Beginning from the level of the individual published paper (layer J in the Episcope), describe the further layers of bias that might intervene in this article's presentation of results.

Individual articles emerge from the Episcope at level I. Whether they ever see the light of day (are published) is determined in level J. Remember that publication bias (the tendency that positive findings are published more often than negative ones) in layer J of the Episcope may exclude many relevant results and that no subsequent adjustment of published material can compensate for this. (See the discussion of publication bias in question 3a above.)

In level K of the Episcope, the review search itself can introduce bias as various formulations of search terms may systematically exclude certain studies. Beyond this, evaluation of the studies for relevance may be flawed and may reflect the bias of the individual reviewer or the review protocol. Measuring agreement among multiple blinded (to publication venue, author, date, etc) evaluators may help reduce systematic bias at this stage, but only if these evaluators are truly independent. The process of data abstraction provides yet another opportunity for the introduction of bias, and again, evaluating the degree of agreement among multiple abstractors may help minimize systematic bias. In addition, the very act of combining data may over- or underrepresent the relative importance of individual study results and may increase confounding. Finally, the discussion and elucidation of results, especially if presented, as in this case, in a summary that does not include access to the original studies, may introduce substantial interpretive bias.

Answer 7 

Q7. The protocol for a systematic review should include descriptions of the following: the research question, methods used for identifying eligible studies, methods of data abstraction, and statistical methods (the meta-analysis). Does the Annals summary of the Cochrane review fully describe all four of these components? From a reader's perspective, what are the benefits and limitations of a 4-page summary review of a 117-page review of 64 trials?

The Annals summary describes the research question, summarizes the study selection protocol, and includes a summary table of results by subgroup but does not offer a forest plot or listing of individual results. Readers gain a sense of the overall methods in this meta-analysis but are not, for example, given enough information to reproduce the search or to evaluate exclusions (beyond the categorical exclusion of trials that included “neonates and preterm babies… as well as studies in which more than 15% of the patients were neutropenic”).

The Annals summary also provides substantially less information about methodology than the original Cochrane review.
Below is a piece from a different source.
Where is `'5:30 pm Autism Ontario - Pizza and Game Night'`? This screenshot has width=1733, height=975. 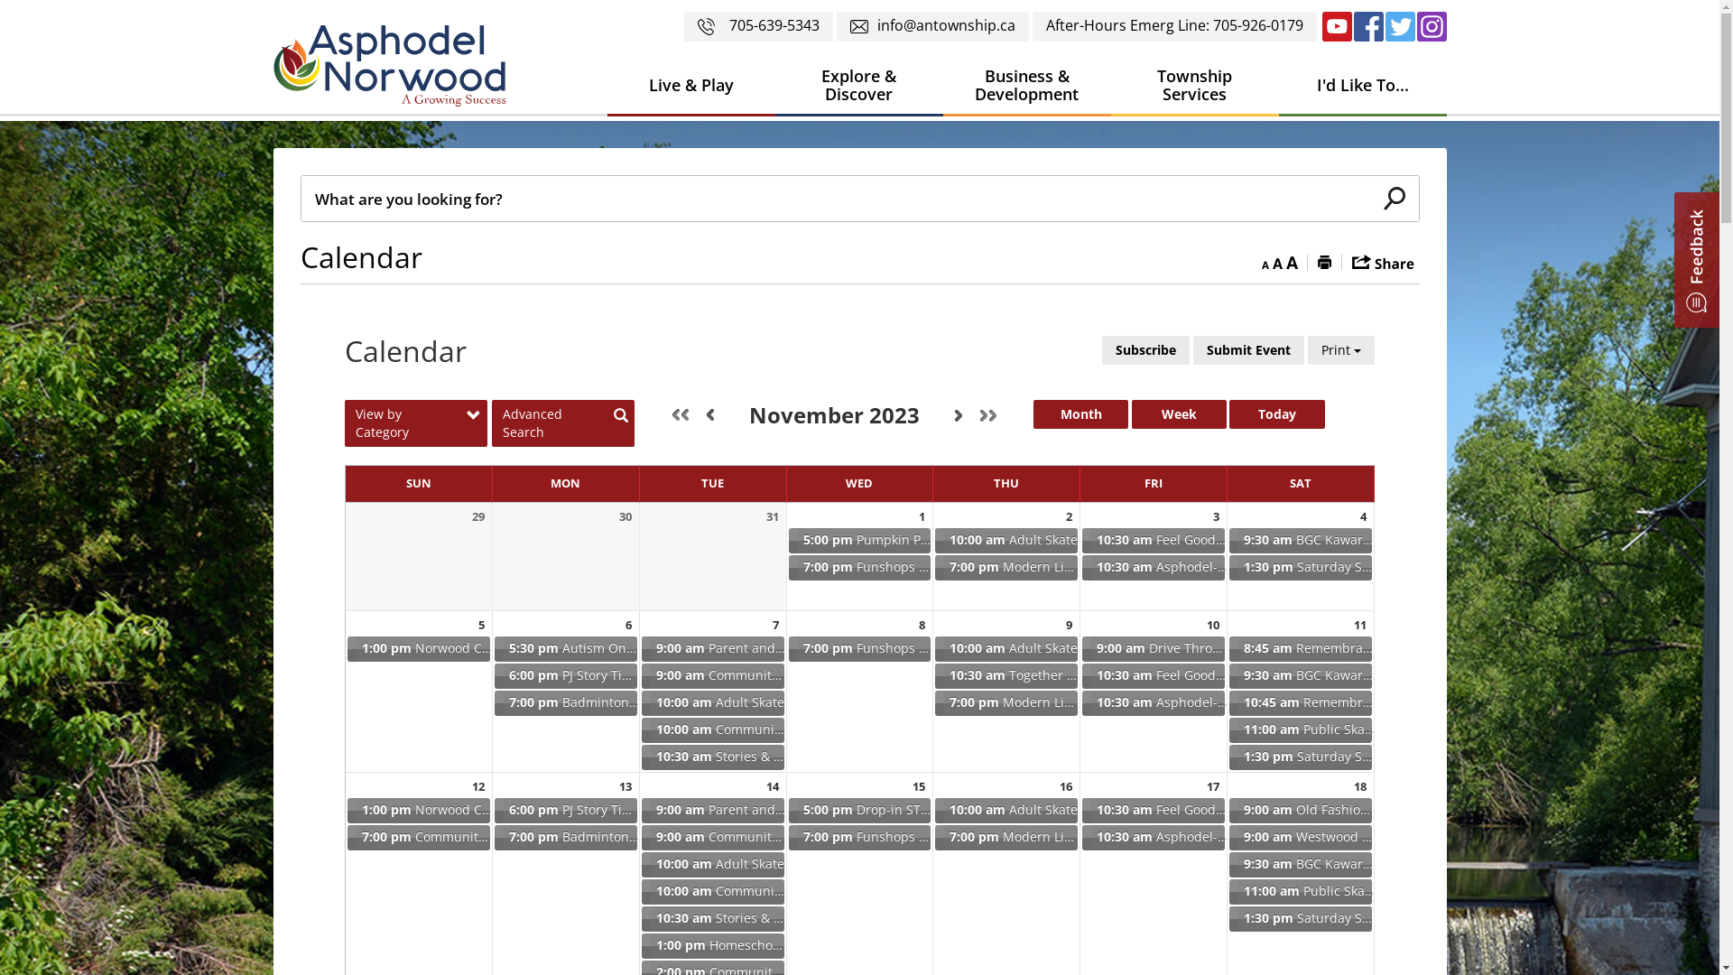 '5:30 pm Autism Ontario - Pizza and Game Night' is located at coordinates (565, 647).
In the setting of an established series, such as the Cochrane review, with an easily accessible, well-established, and oft-repeated meta-analysis methodology, this may be of limited importance if the reader has previous experience with the methodology. (Even the original Cochrane review refers in some instances to a standardized “Cochrane methodology”).13 The advantage of these elisions is to create a document that, although of limited use for a researcher who wishes to carefully evaluate its review methodology, is highly usable for the practicing physician who might be unlikely to access the unwieldy 117-page original.

Bias that intervenes “early” in layer K may be amplified by the subsequent Annals summary. The original review, though claiming to use the Cochrane methodology, may be flawed by error or neglect. If its original reviewers miss this fact (they may or may not pull and review the hundreds of original articles), the Annals summary will be similarly flawed without providing access to the original data that would allow a reader to catch the error. Because the review now appears to be endorsed by an additional reliable organization, the summary process confers further credibility and a larger readership while further insulating the study from critical analysis. Thus, although conscientiously performed systematic reviews may be helpful to clinicians and patients, there is always that danger that “validity by existence” (“it exists and it's heavy; therefore, it must be valid”) is conferred to undeserving documents.